**Problem description:** Reproduce every one of the records below, line by line, without altering a single character.

**Working data:**

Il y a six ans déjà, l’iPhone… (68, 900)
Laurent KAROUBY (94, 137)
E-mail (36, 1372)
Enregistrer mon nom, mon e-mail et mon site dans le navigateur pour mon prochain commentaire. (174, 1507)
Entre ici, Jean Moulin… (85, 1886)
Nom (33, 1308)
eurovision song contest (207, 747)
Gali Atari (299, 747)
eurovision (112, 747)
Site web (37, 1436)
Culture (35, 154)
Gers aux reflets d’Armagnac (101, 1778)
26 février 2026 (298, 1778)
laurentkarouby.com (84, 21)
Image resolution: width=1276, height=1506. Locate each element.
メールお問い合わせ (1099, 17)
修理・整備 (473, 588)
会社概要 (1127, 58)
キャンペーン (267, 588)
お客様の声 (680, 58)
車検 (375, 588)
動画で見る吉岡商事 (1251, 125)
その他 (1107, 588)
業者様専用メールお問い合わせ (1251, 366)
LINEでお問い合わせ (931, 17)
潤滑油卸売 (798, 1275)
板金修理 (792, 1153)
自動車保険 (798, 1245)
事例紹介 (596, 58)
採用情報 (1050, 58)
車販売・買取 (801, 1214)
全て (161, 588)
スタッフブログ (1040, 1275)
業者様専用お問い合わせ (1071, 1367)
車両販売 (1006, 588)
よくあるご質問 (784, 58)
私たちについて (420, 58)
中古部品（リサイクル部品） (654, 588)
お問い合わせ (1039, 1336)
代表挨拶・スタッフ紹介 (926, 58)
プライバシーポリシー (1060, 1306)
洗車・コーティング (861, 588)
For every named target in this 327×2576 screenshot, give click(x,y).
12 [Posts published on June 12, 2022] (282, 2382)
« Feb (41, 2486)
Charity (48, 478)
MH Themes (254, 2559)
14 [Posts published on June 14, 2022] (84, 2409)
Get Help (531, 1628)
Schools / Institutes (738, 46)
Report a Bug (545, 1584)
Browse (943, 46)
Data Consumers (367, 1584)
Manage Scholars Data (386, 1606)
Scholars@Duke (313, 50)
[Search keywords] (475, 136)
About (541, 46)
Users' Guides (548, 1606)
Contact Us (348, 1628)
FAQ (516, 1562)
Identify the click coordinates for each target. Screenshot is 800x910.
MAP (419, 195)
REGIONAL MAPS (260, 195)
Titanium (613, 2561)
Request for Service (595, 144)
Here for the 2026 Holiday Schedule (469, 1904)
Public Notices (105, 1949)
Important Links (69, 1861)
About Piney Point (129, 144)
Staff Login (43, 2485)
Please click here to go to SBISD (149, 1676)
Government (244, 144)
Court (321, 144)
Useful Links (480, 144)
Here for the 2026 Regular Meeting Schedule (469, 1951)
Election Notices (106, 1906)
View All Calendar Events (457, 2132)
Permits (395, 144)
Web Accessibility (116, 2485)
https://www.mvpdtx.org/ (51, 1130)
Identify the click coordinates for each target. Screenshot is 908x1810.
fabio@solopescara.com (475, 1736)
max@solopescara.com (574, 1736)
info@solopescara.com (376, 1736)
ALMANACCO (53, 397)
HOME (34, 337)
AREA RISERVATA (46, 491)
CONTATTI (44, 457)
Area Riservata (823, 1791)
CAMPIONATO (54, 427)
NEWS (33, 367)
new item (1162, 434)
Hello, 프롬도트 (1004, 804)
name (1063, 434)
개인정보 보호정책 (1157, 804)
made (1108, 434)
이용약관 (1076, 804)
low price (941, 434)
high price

**Final result:**
Il y a six ans déjà, l’iPhone… (68, 900)
Laurent KAROUBY (94, 137)
E-mail (36, 1372)
Enregistrer mon nom, mon e-mail et mon site dans le navigateur pour mon prochain commentaire. (174, 1507)
Entre ici, Jean Moulin… (85, 1886)
Nom (33, 1308)
eurovision song contest (207, 747)
Gali Atari (299, 747)
eurovision (112, 747)
Site web (37, 1436)
Culture (35, 154)
Gers aux reflets d’Armagnac (101, 1778)
26 février 2026 (298, 1778)
laurentkarouby.com (84, 21)
Image resolution: width=1276, height=1506. Locate each element.
メールお問い合わせ (1099, 17)
修理・整備 (473, 588)
会社概要 (1127, 58)
キャンペーン (267, 588)
お客様の声 (680, 58)
車検 (375, 588)
動画で見る吉岡商事 (1251, 125)
その他 (1107, 588)
業者様専用メールお問い合わせ (1251, 366)
LINEでお問い合わせ (931, 17)
潤滑油卸売 (798, 1275)
板金修理 (792, 1153)
自動車保険 (798, 1245)
事例紹介 (596, 58)
採用情報 (1050, 58)
車販売・買取 (801, 1214)
全て (161, 588)
スタッフブログ (1040, 1275)
業者様専用お問い合わせ (1071, 1367)
車両販売 (1006, 588)
よくあるご質問 (784, 58)
私たちについて (420, 58)
中古部品（リサイクル部品） (654, 588)
お問い合わせ (1039, 1336)
代表挨拶・スタッフ紹介 (926, 58)
プライバシーポリシー (1060, 1306)
洗車・コーティング (861, 588)
For every named target in this 327×2576 screenshot, give click(x,y).
12 [Posts published on June 12, 2022] (282, 2382)
« Feb (41, 2486)
Charity (48, 478)
MH Themes (254, 2559)
14 [Posts published on June 14, 2022] (84, 2409)
Get Help (531, 1628)
Schools / Institutes (738, 46)
Report a Bug (545, 1584)
Browse (943, 46)
Data Consumers (367, 1584)
Manage Scholars Data (386, 1606)
Scholars@Duke (313, 50)
[Search keywords] (475, 136)
About (541, 46)
Users' Guides (548, 1606)
Contact Us (348, 1628)
FAQ (516, 1562)
Identify the click coordinates for each target. Screenshot is 800x910.
MAP (419, 195)
REGIONAL MAPS (260, 195)
Titanium (613, 2561)
Request for Service (595, 144)
Here for the 2026 Holiday Schedule (469, 1904)
Public Notices (105, 1949)
Important Links (69, 1861)
About Piney Point (129, 144)
Staff Login (43, 2485)
Please click here to go to SBISD (149, 1676)
Government (244, 144)
Court (321, 144)
Useful Links (480, 144)
Here for the 2026 Regular Meeting Schedule (469, 1951)
Election Notices (106, 1906)
View All Calendar Events (457, 2132)
Permits (395, 144)
Web Accessibility (116, 2485)
https://www.mvpdtx.org/ (51, 1130)
Identify the click coordinates for each target. Screenshot is 908x1810.
fabio@solopescara.com (475, 1736)
max@solopescara.com (574, 1736)
info@solopescara.com (376, 1736)
ALMANACCO (53, 397)
HOME (34, 337)
AREA RISERVATA (46, 491)
CONTATTI (44, 457)
Area Riservata (823, 1791)
CAMPIONATO (54, 427)
NEWS (33, 367)
new item (1162, 434)
Hello, 프롬도트 (1004, 804)
name (1063, 434)
개인정보 보호정책 (1157, 804)
made (1108, 434)
이용약관 (1076, 804)
low price (941, 434)
high price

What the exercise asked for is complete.